Arizona Tales

Arizona Tales...Some Tall...Some True.

Wednesday, December 20, 2017

We don't need no steenking university

Today I finally finished the late C.L. Sonnichsen's 369 page tome "Tucson, The Life and Times of an American City" published in 1982.  Trust me, it wasn't light and fun reading like Roy Drachman's book.  Nope. Reading Sonnichsen's book dragged on for days and daze.  All-in-all, it was a very dry, suitably stiff scholarly ramble from Spanish settlement to 20th century urban renewal squabbles. I read Sonnichsen's book hoping to glean some interesting stories about highways US 80 or US 89.  There was nothing to be found.  In fact, in all those hundreds of pages, I found only one fun vignette of any kind.  Luckily, it's such a fun vignette that I plan to memorize it and retell it whenever the time is right, such as when I am hanging out with some U of A people.

The fun vignette is about how Tucson got stuck with the university and how the local folks felt about it.

So let's jump into the Way Back Time Machine and rewind to 1885 when Tucsonians lusted to regain the Territorial Capital from Prescott.  The 13th Territorial Legislature convened in early January. Local merchants raised $5,000 (a princely sum in 1885) and gave it to a guy to go schmooze the legislators. Meanwhile Tucson's own C.C. Stephens was an actual territorial legislator.  He was told to bring the capital back or suffer the consequences.  It was a bad winter and terrible weather delayed the schmoozer and Stephens.  By the time they got to Prescott, the capital game was gone and all the good stuff had been assigned to other cities.  All Stephens could get was a university.  That's when Stephen's trouble started

C.L. Sonnichsen writes, "On his return to Tucson, Stephens was subjected to all sorts of insult and humiliation for his "disloyalty."  Threats of violence made it necessary for him to hire a bodyguard.  The "Citizen" informed him that his fellow townsmen looked upon him with "loathing and contempt" and suggested that it was hard to imagine what he was made for "unless to make a horse thief feel respectable by comparison."

When Stephens called a meeting at the Opera House to explain his actions, he was subjected to such a torrent of profane and personal abuse and such a barrage of rotten eggs, spoiled vegetables---and even a dead cat--that he had to retire from the platform.  He did remind his hecklers before he left that someday they would thank him for what he had done, but at the time no one listened or believed."

As one saloon keeper said later, "What do we want with a university? What good will it do us? Who in hell ever heard of a university professor buying a drink?" (Pages 136-137)

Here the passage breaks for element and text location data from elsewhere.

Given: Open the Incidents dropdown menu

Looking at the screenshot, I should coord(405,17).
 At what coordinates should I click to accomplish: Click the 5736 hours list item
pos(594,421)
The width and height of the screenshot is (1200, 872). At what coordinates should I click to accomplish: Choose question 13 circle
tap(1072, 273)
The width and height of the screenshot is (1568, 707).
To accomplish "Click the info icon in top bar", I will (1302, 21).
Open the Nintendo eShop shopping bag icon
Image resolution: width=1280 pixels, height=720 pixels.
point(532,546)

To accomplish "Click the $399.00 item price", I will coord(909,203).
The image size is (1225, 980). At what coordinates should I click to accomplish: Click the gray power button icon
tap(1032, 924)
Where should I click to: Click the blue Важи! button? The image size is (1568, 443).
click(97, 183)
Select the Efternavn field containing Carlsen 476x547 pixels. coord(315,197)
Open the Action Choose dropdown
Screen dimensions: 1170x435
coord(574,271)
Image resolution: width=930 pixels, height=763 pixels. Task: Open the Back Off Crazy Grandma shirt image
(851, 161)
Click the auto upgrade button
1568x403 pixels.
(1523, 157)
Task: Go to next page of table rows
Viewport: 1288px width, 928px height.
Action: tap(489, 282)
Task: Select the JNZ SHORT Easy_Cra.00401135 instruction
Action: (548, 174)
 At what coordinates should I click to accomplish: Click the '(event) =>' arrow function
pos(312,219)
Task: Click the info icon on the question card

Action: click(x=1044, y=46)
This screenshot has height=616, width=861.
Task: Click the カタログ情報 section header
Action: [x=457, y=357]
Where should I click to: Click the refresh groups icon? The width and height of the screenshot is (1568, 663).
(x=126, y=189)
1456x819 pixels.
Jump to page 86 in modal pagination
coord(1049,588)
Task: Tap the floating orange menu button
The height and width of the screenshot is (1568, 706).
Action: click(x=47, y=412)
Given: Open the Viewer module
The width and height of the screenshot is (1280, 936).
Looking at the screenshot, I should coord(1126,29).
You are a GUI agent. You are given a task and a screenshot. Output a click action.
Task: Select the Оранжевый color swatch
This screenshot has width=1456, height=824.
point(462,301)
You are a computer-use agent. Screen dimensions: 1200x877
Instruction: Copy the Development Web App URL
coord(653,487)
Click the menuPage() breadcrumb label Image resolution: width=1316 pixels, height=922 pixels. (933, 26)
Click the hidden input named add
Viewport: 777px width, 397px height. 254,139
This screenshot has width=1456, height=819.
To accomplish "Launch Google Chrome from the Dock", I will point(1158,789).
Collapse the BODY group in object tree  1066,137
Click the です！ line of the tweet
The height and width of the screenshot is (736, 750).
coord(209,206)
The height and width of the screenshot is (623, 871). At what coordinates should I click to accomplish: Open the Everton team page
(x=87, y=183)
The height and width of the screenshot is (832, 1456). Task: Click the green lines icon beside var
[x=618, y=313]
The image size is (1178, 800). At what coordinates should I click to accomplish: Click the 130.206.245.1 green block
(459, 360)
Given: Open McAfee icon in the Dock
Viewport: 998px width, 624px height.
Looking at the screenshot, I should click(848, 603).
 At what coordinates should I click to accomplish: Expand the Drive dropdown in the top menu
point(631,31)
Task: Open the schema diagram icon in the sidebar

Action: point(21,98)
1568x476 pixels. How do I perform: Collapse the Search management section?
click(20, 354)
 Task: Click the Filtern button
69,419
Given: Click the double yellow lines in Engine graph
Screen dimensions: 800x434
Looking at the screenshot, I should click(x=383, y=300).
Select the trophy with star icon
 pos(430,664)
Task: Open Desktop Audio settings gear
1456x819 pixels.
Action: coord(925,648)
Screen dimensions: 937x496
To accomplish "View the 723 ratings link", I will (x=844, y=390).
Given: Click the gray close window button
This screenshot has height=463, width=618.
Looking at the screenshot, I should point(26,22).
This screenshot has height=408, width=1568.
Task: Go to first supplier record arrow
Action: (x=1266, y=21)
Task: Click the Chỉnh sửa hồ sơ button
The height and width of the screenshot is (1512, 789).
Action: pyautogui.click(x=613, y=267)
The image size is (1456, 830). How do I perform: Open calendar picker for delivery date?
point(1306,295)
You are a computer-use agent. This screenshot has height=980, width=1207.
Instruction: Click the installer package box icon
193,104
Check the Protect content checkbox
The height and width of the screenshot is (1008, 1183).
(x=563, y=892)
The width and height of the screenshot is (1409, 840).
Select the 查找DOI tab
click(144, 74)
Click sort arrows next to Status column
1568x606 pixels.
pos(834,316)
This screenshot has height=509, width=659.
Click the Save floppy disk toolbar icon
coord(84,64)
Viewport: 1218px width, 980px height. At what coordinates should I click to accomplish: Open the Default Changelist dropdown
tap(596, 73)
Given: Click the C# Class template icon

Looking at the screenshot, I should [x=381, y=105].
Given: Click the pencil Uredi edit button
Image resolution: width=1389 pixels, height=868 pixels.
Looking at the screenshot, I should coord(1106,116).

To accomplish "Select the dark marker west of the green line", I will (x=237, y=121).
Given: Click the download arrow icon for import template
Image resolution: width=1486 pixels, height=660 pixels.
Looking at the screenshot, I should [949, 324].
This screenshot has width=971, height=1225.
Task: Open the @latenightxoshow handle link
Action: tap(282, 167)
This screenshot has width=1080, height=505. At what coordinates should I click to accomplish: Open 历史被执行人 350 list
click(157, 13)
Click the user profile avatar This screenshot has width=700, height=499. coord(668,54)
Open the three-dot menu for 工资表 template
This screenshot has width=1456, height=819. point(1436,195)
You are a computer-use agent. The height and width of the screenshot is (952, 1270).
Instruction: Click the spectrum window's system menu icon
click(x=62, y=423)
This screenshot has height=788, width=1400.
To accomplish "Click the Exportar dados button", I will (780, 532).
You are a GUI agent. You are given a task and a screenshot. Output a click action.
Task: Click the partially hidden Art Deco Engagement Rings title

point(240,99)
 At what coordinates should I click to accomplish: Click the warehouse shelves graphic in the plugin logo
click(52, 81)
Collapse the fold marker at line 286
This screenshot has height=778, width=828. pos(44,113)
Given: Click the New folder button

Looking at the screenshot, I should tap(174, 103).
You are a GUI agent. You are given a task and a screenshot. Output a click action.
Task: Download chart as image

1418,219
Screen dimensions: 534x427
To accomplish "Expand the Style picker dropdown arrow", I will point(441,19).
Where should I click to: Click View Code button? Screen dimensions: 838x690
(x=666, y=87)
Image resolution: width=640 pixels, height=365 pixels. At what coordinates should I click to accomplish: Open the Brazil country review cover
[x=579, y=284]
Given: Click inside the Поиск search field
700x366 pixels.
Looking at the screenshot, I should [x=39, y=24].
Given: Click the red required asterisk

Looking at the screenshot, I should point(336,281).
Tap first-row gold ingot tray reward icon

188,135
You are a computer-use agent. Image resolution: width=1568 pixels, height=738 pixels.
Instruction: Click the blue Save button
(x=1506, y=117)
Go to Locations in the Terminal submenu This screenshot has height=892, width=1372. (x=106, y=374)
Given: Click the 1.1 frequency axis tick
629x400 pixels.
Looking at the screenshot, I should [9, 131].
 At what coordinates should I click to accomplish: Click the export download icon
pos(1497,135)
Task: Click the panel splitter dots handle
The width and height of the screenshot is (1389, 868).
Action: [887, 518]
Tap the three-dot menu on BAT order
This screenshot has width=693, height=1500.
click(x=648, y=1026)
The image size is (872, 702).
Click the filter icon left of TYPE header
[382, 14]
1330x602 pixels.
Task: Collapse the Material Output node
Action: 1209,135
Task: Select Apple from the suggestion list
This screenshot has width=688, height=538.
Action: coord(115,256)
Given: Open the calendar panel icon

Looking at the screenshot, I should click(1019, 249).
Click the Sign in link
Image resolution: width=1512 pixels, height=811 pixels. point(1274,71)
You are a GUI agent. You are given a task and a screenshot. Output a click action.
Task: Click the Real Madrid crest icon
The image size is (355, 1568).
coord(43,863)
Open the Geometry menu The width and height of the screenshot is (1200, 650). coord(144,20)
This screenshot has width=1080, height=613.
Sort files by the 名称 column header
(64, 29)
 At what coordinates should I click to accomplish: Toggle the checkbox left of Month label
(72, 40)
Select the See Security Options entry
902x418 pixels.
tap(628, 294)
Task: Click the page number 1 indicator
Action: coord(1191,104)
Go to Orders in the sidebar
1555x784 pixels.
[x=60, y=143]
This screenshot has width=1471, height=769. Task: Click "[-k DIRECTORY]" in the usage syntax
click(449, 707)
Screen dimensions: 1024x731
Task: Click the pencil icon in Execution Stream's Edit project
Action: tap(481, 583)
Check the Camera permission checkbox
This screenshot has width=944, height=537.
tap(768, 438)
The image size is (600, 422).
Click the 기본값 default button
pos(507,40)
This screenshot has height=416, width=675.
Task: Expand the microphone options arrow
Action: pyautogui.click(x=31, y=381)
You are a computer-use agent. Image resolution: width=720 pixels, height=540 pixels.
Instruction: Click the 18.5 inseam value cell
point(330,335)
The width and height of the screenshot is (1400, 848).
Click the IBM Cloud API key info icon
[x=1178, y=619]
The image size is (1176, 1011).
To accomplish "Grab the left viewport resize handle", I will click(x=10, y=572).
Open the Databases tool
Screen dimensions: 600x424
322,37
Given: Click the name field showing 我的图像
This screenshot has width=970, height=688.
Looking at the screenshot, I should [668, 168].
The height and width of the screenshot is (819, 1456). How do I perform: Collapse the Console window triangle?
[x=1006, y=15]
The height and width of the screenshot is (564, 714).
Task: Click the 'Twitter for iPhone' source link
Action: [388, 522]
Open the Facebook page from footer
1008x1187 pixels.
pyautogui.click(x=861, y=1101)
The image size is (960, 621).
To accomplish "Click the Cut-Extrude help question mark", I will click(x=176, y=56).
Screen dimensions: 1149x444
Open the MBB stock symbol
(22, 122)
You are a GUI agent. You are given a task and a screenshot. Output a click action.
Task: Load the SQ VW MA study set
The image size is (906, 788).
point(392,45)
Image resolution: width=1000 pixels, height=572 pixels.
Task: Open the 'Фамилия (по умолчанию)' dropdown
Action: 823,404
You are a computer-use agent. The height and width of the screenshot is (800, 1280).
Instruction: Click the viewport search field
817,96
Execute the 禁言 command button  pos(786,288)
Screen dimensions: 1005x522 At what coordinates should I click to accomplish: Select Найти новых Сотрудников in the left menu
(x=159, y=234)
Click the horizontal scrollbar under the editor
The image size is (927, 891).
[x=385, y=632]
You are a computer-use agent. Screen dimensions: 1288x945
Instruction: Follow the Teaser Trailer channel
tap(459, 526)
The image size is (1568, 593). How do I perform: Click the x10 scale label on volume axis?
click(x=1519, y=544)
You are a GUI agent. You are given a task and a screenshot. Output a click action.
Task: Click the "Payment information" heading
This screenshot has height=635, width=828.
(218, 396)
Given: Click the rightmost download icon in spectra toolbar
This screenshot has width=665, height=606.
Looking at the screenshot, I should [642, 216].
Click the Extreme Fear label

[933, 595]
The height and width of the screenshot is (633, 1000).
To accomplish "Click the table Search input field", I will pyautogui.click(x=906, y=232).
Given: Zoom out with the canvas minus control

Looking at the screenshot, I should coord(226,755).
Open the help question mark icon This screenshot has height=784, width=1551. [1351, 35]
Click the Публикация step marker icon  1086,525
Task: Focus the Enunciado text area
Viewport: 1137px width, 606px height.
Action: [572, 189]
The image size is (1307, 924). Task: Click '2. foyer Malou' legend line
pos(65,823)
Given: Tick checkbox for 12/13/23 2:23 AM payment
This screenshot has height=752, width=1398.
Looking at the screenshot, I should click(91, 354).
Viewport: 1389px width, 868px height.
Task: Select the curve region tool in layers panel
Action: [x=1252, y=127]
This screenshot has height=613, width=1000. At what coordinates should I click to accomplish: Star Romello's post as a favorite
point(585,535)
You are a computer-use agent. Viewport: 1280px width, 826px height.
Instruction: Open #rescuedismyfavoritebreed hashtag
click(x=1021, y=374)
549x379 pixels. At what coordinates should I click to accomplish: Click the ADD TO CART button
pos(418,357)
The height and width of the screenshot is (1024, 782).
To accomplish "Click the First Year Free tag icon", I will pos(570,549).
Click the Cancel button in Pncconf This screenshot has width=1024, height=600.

It was worth reading that book just to get this fun vignette.  We're already looking forward to retelling it around a camp fire someday soon.

https://en.wikipedia.org/wiki/C.L._Sonnichsen
https://en.wikipedia.org/wiki/13th_Arizona_Territorial_Legislature
This story has a slightly different spin but luckily, the rotten eggs, spoiled vegetables and the dead cat remain:
https://uanews.arizona.edu/story/the-founding-of-the-university-myths-and-heroes
There are other versions but we're not going to let facts get in the way of a good story.  We'll take Sonnichsen's version and run with it.